この図で見たいのは、概念同士の細かな優劣ではありません。

むしろ、認知OS、文脈主権、経験のテキスト化、弱者生存戦略、環境設計、癖を活かすことといった概念が、同じ場所に集まっているわけではない、という点です。

認知や意味づけに関わる概念もあれば、経験を扱うための概念もあります。外部環境との向き合い方に関わる概念もあれば、経験や特性を価値に変換していく概念もあります。

このように見ていくと、限界読書さんの概念群は、単に印象的な言葉の集合ではなく、いくつかの性質に分かれた道具として見えてきます。

図を見るときも、ひとつひとつの概念を正確に定義しようとするより、「これはこのあたりに置いておけばよさそうだ」と見るくらいでよいと思います。

まずは、概念の置き場所をつかむ。

それが、この位置づけマップの役割です。

3章:役割マップ:いま必要な道具をどこから取り出すか

次に見るのは、概念の「役割」です。

位置づけマップで概念の置き場所を見たうえで、ここでは、その概念をどの局面で取り出すと使いやすいかを見ていきます。

まず、役割マップの読み方を確認します。

【図3:概念の役割を見るマップ】

この図では、概念を「防衛・生存」と「生産・展開」「対外的運用」と「個人内運用」という2つの軸で見ています。

こちらも、概念を固定的に分類するための図ではありません。読者が自分の状態を見たときに、「いま必要なのはどのあたりの道具か」を探しやすくするための補助線です。

そのうえで、限界読書さんの概念群を配置すると、次のような見取り図になります。

【図4:限界読書さんの概念群:役割マップ】

この図で見たいのは、概念をすべて同時に使う必要はない、ということです。

自分が消耗しているときには、自分を削らないための概念が手がかりになります。外部環境や他者の評価軸に飲まれそうなときには、外部に飲まれないための概念が手がかりになります。

一方で、経験を学びに変えたいときには、そのための概念があります。自分の癖や特性を外に出していきたいときには、また別の概念が手がかりになります。

このように見ると、限界読書さんの概念群は、常にすべてを抱えるものではなく、状況に応じて取り出す道具として見えてきます。
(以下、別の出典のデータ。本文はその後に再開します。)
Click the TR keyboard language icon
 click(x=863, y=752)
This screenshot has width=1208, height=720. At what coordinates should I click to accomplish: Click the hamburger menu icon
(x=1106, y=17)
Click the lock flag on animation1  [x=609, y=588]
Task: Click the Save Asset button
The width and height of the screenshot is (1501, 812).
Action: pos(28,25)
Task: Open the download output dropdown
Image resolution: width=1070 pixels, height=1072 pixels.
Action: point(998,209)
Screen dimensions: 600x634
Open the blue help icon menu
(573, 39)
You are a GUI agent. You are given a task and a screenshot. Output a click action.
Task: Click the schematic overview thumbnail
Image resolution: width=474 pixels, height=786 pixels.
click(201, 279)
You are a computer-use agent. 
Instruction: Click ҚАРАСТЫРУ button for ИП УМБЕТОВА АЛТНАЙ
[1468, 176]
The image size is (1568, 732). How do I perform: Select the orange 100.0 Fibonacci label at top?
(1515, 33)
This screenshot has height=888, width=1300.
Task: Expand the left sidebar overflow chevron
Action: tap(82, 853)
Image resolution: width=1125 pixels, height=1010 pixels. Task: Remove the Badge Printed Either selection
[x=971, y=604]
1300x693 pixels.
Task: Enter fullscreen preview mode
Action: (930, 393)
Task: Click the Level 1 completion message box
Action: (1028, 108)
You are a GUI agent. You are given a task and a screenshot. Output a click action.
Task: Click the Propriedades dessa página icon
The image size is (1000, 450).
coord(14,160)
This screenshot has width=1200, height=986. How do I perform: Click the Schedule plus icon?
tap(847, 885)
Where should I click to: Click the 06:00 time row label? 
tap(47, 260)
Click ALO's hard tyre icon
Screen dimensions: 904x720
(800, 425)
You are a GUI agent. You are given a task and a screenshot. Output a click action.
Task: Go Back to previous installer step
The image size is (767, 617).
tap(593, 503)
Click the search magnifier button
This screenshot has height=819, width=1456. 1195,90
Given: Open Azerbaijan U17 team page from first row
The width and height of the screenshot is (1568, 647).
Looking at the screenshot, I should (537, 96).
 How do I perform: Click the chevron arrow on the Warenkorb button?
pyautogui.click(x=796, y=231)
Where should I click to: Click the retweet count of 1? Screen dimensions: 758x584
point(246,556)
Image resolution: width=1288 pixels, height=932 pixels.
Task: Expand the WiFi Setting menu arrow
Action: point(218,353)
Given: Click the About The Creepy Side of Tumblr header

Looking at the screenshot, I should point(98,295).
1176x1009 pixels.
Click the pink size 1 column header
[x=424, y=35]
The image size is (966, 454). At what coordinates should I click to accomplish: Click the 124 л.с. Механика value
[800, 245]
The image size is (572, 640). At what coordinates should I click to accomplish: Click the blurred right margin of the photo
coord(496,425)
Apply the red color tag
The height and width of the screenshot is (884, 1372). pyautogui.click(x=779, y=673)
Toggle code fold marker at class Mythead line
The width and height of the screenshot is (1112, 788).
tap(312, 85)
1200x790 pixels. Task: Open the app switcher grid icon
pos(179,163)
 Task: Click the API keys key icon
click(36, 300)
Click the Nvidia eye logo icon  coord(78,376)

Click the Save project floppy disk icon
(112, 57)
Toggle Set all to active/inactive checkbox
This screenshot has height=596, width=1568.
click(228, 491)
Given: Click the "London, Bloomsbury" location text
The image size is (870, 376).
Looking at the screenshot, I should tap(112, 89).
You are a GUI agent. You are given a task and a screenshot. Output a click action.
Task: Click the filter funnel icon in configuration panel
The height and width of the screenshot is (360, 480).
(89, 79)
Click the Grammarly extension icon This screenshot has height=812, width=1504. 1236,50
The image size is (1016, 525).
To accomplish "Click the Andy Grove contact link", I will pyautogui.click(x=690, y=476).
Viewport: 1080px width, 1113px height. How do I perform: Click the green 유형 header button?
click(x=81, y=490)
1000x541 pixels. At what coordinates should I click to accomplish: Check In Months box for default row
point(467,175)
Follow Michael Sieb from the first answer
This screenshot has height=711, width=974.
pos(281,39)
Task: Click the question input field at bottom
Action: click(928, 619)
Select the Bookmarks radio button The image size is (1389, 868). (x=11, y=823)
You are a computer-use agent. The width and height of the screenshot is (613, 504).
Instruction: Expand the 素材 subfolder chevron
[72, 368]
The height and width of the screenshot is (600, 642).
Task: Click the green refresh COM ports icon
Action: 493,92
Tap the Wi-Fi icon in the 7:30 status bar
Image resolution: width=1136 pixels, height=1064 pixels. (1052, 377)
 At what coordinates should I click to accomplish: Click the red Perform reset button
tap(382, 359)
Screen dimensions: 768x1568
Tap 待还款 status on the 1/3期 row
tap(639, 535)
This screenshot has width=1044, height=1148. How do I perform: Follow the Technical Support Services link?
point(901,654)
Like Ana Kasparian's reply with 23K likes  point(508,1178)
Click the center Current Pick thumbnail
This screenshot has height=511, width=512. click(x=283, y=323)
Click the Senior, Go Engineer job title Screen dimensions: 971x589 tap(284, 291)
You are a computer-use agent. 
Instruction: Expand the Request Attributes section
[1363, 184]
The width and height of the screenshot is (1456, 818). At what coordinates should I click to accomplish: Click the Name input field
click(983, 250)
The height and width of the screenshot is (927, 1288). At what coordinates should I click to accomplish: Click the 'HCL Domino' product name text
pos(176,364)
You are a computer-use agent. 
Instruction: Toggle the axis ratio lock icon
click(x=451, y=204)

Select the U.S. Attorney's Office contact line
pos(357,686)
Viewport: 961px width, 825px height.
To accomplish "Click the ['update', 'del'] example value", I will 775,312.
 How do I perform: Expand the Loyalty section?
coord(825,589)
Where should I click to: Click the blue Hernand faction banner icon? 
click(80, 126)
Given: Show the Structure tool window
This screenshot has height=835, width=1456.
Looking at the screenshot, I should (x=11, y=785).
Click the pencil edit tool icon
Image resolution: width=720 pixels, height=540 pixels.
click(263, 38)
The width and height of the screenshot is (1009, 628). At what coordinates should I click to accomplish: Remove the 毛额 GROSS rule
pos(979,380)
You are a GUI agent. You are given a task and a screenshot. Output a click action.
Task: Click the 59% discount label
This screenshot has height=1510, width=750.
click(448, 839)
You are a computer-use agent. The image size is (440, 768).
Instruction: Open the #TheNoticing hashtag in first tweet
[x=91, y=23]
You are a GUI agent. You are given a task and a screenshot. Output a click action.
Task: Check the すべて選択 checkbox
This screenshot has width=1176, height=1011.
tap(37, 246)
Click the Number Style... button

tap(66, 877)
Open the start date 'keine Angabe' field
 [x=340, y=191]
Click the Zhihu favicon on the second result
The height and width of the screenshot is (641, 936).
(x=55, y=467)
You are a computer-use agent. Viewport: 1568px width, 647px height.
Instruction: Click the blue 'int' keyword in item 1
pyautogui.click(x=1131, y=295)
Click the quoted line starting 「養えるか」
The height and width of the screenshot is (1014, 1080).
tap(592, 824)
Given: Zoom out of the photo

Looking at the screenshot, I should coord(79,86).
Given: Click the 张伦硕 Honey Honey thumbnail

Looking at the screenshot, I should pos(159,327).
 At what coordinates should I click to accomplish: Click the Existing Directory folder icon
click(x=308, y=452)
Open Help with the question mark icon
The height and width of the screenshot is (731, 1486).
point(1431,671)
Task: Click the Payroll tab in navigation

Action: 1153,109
重要なのは、いまの自分がどの局面にいるのかを先に見ることです。

その状態を確認してから図を見ると、必要な概念の場所が見つけやすくなります。

いま必要な場所から、必要な道具を取り出す。

それが、この役割マップの使い方です。

おわりに

2枚の地図を重ねると、概念の見え方が変わる

ここまで、限界読書さんの概念群を、2種類の地図で見てきました。

位置づけマップでは、概念を自分の脳内のどの棚に入れるかを見ました。役割マップでは、その概念をどの局面で取り出すかを見ました。

この2枚を組み合わせることで、概念は少し立体的に見えてきます。ひとつの言葉を、置き場所と使い道の両方から見られるようになるからです。

今回の4枚の図は、概念の正解配置を決めるためのものではありません。限界読書さんの概念群を、自分の中で扱いやすくするための仮の見取り図です。

この流れが見えてくると、概念はただ読むものではなく、自分の中で使えるものに近づいていきます。

最後に残る問いは、ひとつです。
いまの自分に必要なのは、どの概念だろうか。

*本記事は、限界読書さんの発信内容をもとに、その概念群の位置づけや役割を観察したものです。限界読書さんご本人の意図や概念体系を断定するものではありません。